▶ [SUPPLIED RECORDS]
※ ※ ※
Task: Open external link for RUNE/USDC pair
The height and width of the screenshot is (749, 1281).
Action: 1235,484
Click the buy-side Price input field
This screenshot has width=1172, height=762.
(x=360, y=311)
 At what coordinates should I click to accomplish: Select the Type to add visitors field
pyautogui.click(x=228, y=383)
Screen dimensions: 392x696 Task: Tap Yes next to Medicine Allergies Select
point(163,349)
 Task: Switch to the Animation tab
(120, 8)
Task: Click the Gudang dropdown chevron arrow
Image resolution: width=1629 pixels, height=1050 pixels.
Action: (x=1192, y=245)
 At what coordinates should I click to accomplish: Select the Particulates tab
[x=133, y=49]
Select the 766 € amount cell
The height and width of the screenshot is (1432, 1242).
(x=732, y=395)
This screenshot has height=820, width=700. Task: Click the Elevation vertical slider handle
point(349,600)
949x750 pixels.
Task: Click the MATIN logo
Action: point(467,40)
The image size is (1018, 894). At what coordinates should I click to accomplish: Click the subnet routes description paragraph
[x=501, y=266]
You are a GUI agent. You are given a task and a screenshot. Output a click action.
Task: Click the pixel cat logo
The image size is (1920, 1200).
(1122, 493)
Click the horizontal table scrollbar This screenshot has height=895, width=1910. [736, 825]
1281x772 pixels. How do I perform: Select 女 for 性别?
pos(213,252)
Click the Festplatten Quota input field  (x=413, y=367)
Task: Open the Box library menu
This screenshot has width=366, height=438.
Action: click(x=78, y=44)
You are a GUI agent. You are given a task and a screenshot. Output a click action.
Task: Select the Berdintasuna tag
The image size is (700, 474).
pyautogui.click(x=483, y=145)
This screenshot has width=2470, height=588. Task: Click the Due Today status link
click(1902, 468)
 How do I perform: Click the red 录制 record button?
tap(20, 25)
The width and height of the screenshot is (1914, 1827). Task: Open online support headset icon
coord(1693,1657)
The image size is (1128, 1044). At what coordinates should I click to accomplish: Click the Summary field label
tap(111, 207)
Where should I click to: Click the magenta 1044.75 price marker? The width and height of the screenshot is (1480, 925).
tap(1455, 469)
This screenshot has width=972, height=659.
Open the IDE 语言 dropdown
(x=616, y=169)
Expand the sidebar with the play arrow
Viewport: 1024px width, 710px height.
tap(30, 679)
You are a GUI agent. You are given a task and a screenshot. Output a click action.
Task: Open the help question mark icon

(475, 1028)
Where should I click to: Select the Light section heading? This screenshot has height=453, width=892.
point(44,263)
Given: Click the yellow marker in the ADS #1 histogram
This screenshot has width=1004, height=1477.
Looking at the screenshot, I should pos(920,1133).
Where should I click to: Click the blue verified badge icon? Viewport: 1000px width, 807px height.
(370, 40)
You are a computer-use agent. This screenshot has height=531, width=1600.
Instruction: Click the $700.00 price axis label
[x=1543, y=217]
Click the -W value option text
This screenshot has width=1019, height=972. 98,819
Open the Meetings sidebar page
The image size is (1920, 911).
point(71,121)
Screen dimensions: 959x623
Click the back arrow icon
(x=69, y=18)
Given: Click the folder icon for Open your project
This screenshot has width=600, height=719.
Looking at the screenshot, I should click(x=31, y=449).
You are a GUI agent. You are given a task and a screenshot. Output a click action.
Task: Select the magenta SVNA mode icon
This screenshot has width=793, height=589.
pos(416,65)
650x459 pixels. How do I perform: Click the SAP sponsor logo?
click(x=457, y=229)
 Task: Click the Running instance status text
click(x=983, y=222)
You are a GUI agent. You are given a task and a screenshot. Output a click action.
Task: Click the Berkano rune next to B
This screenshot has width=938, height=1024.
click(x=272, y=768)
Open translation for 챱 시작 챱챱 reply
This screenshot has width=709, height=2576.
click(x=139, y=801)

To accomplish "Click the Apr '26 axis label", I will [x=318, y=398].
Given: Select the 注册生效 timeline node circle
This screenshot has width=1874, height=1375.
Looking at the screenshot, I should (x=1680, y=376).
※ ※ ※
▶ [YOUR ASSIGNMENT] Type out the material again, matching every line.

▶ [TASK RESULT]
Task: Open external link for RUNE/USDC pair
The height and width of the screenshot is (749, 1281).
Action: 1235,484
Click the buy-side Price input field
This screenshot has width=1172, height=762.
(x=360, y=311)
 At what coordinates should I click to accomplish: Select the Type to add visitors field
pyautogui.click(x=228, y=383)
Screen dimensions: 392x696 Task: Tap Yes next to Medicine Allergies Select
point(163,349)
 Task: Switch to the Animation tab
(120, 8)
Task: Click the Gudang dropdown chevron arrow
Image resolution: width=1629 pixels, height=1050 pixels.
Action: (x=1192, y=245)
 At what coordinates should I click to accomplish: Select the Particulates tab
[x=133, y=49]
Select the 766 € amount cell
The height and width of the screenshot is (1432, 1242).
(x=732, y=395)
This screenshot has height=820, width=700. Task: Click the Elevation vertical slider handle
point(349,600)
949x750 pixels.
Task: Click the MATIN logo
Action: point(467,40)
The image size is (1018, 894). At what coordinates should I click to accomplish: Click the subnet routes description paragraph
[x=501, y=266]
You are a GUI agent. You are given a task and a screenshot. Output a click action.
Task: Click the pixel cat logo
The image size is (1920, 1200).
(1122, 493)
Click the horizontal table scrollbar This screenshot has height=895, width=1910. [736, 825]
1281x772 pixels. How do I perform: Select 女 for 性别?
pos(213,252)
Click the Festplatten Quota input field  (x=413, y=367)
Task: Open the Box library menu
This screenshot has width=366, height=438.
Action: click(x=78, y=44)
You are a GUI agent. You are given a task and a screenshot. Output a click action.
Task: Select the Berdintasuna tag
The image size is (700, 474).
pyautogui.click(x=483, y=145)
This screenshot has width=2470, height=588. Task: Click the Due Today status link
click(1902, 468)
 How do I perform: Click the red 录制 record button?
tap(20, 25)
The width and height of the screenshot is (1914, 1827). Task: Open online support headset icon
coord(1693,1657)
The image size is (1128, 1044). At what coordinates should I click to accomplish: Click the Summary field label
tap(111, 207)
Where should I click to: Click the magenta 1044.75 price marker? The width and height of the screenshot is (1480, 925).
tap(1455, 469)
This screenshot has width=972, height=659.
Open the IDE 语言 dropdown
(x=616, y=169)
Expand the sidebar with the play arrow
Viewport: 1024px width, 710px height.
tap(30, 679)
You are a GUI agent. You are given a task and a screenshot. Output a click action.
Task: Open the help question mark icon

(475, 1028)
Where should I click to: Select the Light section heading? This screenshot has height=453, width=892.
point(44,263)
Given: Click the yellow marker in the ADS #1 histogram
This screenshot has width=1004, height=1477.
Looking at the screenshot, I should pos(920,1133).
Where should I click to: Click the blue verified badge icon? Viewport: 1000px width, 807px height.
(370, 40)
You are a computer-use agent. This screenshot has height=531, width=1600.
Instruction: Click the $700.00 price axis label
[x=1543, y=217]
Click the -W value option text
This screenshot has width=1019, height=972. 98,819
Open the Meetings sidebar page
The image size is (1920, 911).
point(71,121)
Screen dimensions: 959x623
Click the back arrow icon
(x=69, y=18)
Given: Click the folder icon for Open your project
This screenshot has width=600, height=719.
Looking at the screenshot, I should click(x=31, y=449).
You are a GUI agent. You are given a task and a screenshot. Output a click action.
Task: Select the magenta SVNA mode icon
This screenshot has width=793, height=589.
pos(416,65)
650x459 pixels. How do I perform: Click the SAP sponsor logo?
click(x=457, y=229)
 Task: Click the Running instance status text
click(x=983, y=222)
You are a GUI agent. You are given a task and a screenshot. Output a click action.
Task: Click the Berkano rune next to B
This screenshot has width=938, height=1024.
click(x=272, y=768)
Open translation for 챱 시작 챱챱 reply
This screenshot has width=709, height=2576.
click(x=139, y=801)

To accomplish "Click the Apr '26 axis label", I will [x=318, y=398].
Given: Select the 注册生效 timeline node circle
This screenshot has width=1874, height=1375.
Looking at the screenshot, I should (x=1680, y=376).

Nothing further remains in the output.